Outside my window there is a kite. Not the kind of kite that is tied by a string, but the kind that is tied by its nature. It circles, it swoops, it glides and it rests and then it begins again. I have no idea if it hopes or if it dreams or if it feels compassion, for aren’t those in the hearts of humans?
I ponder this as I watch this creature, tied to its nature. How far removed are we humans from our base instincts of fight, flight, fear, lust, rape?
I don’t mean to sound like a man hater; I’m not. I’ll say it loud and proud; I love men! But those creatures who rape, who leer, who undress me with their eyes as I step out of the supermarket, are not men. Please understand me as I say this, I’m not seeking attention in my loose fitting t-shirt and my jeans, but I think they think I am, because these leerers, these lecherous weeds of humanity can see a hint of the shape of my breasts. Their gaze does not fall as it follows my form and I am left with the fury of a long ago Kali, ready to slit their throats, and cut off their…

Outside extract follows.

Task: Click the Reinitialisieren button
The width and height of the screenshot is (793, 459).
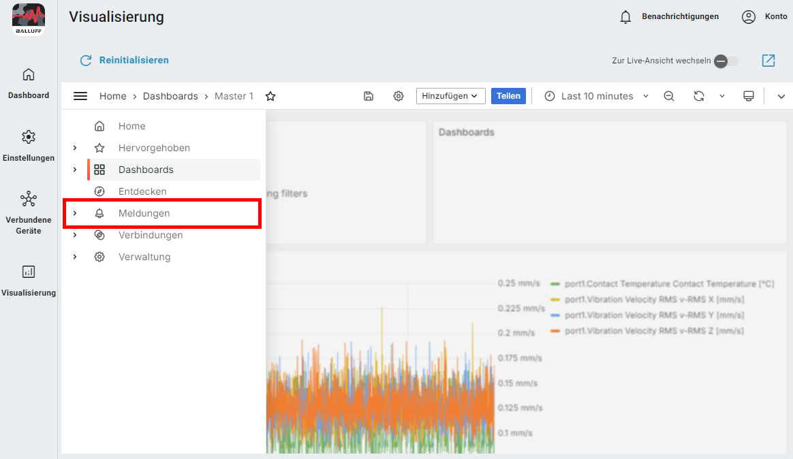Action: pos(125,61)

I am exhausted and resigned to the fact that here, in this land of the Goddess Durga, where she is worshipped with fervour, by these same asuras, I will have such encounters.
I arrived in India just as it was reeling in the aftermath of the gang rape of a young student on her way home in Delhi. She eventually died in hospital from her injuries. This sparked much outrage and condemnation all over the country and the world. At the time I remember being sickened and saddened at what had happened. I followed the case and tutted to myself. I told myself that this was an isolated incident. Rape happens everywhere and when it does, it rightly is brought to the attention of the public, but Delhi, India, is not to blame. I think I oversimplified it in my mind. I told myself these cases are in the minority. When I arrived in Calcutta, however, there was more awaiting me; reports of children being raped; a five year old, a six year old, a four year old. As a mother of a daughter, I wished I held that trident in my hand. I wish I had the courage and enough rage to tear to through the world destroying all in my path. This sick, sick world we inhabit needs to be destroyed, I thought, believed.
But then, I look at my husband, I look at my son. I see my father and my brother, I watch my father in law and my brother in law and I see good men. I see that the world perhaps does not need to end. But I do think that the world does need to stop for a moment and watch. It needs to contemplate and take a breath because in all honesty something’s going wrong if I can’t walk down the street without feeling unclean or I am suspicious of anyone who wants to start a conversation with my daughter.
It shouldn’t matter what I wear, it shouldn’t matter what I look like, I’m not asking to be appraised like a piece of meat on a butcher’s hook.
Education is the key? Cliché but true. “Teach your sons how to respect a woman.
Teachyour daughters how to respect themselves.”
We are human, not kites flying to the whim of its nature or the direction of the wind.